Elle aussi arrivée par les ports de commerces, elle se déclare vers 1660 aux Pays-Bas et  atteint la Picardie à partir de 1666. On trouve des foyers épidémiques à Amiens, dans la vallée de la Somme, à Laon et dans le sud de l’Oise. Les autorités instaurent des quarantaines autour des grandes villes en mettant en place des cordons militaires pour limiter les entrées et les sorties. Des affiches sont placardées dans les villes pour expliquer la situation et les gestes barrières à mettre en place. Parfois, les fenêtres et les portes de personnes contaminées sont murées pour éviter la propagation. Une méthode de distanciation sociale un peu exagérée. Comme aujourd'hui, les réunions publiques sont interdites, les commerces sont fermés, l’économie est en chute libre. Il est difficile de connaître le nombre de victimes parce que les archives sont pauvres à ce sujet, mais on estime le bilan en Picardie à plusieurs milliers de morts.

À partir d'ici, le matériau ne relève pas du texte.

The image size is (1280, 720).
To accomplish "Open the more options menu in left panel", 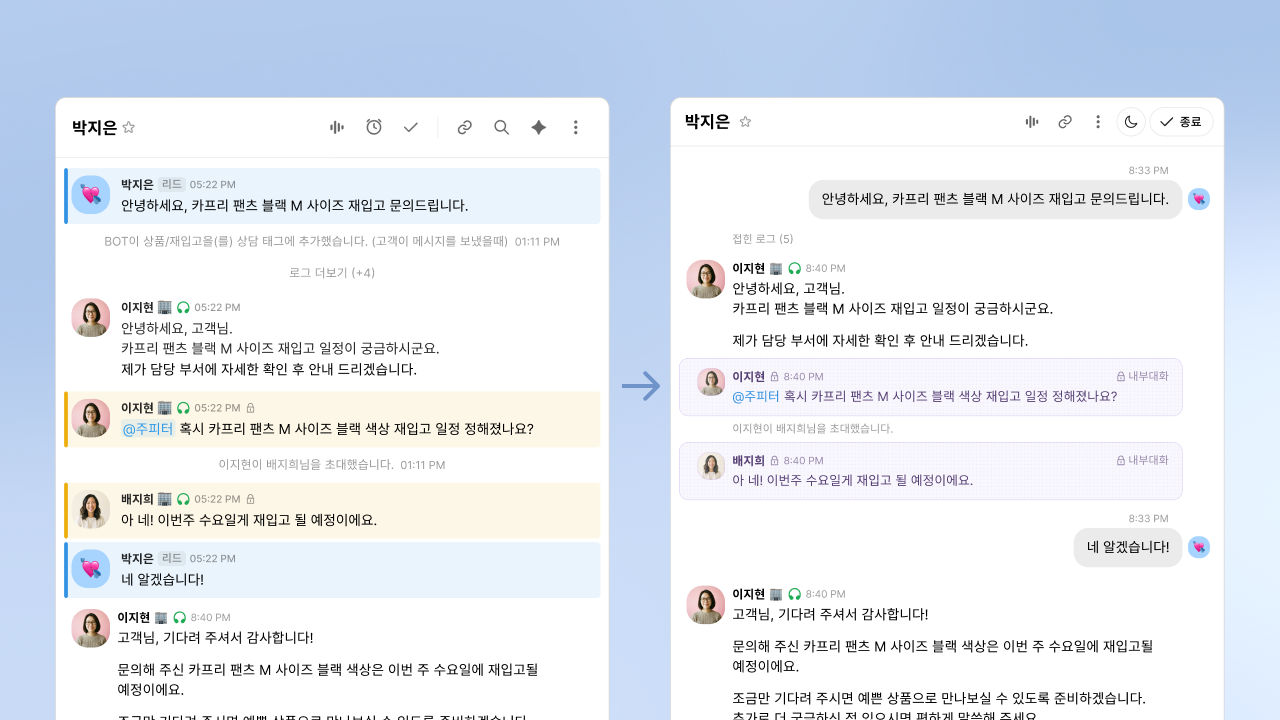I will [576, 127].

La grippe espagnole de 1918

Apparue dans le nord de l’Europe au printemps 1918, dans les premiers temps elle ne s’avère pas meurtrière. Mais passé l’été la grippe semble avoir muté et une deuxième vague fait à nouveau son apparition chez les combattants  de la Première Guerre Mondiale, qui contamineront le monde entier en rentrant chez eux à la fin de la guerre. Amiens est particulièrement touché parce que sa gare voit passer les soldats qui rentrent chez eux. On estime le bilan mondial entre 20 et 50 millions de morts. Mais que vient faire l’Espagne dans cette grippe ? En 1918, ce pays n’est pas impliqué dans la guerre. La presse y est libre de parler de cette maladie qui ravage les tranchées. Ainsi elle porta le nom du pays qui le premier rendit publique cette grippe extrêmement mortelle.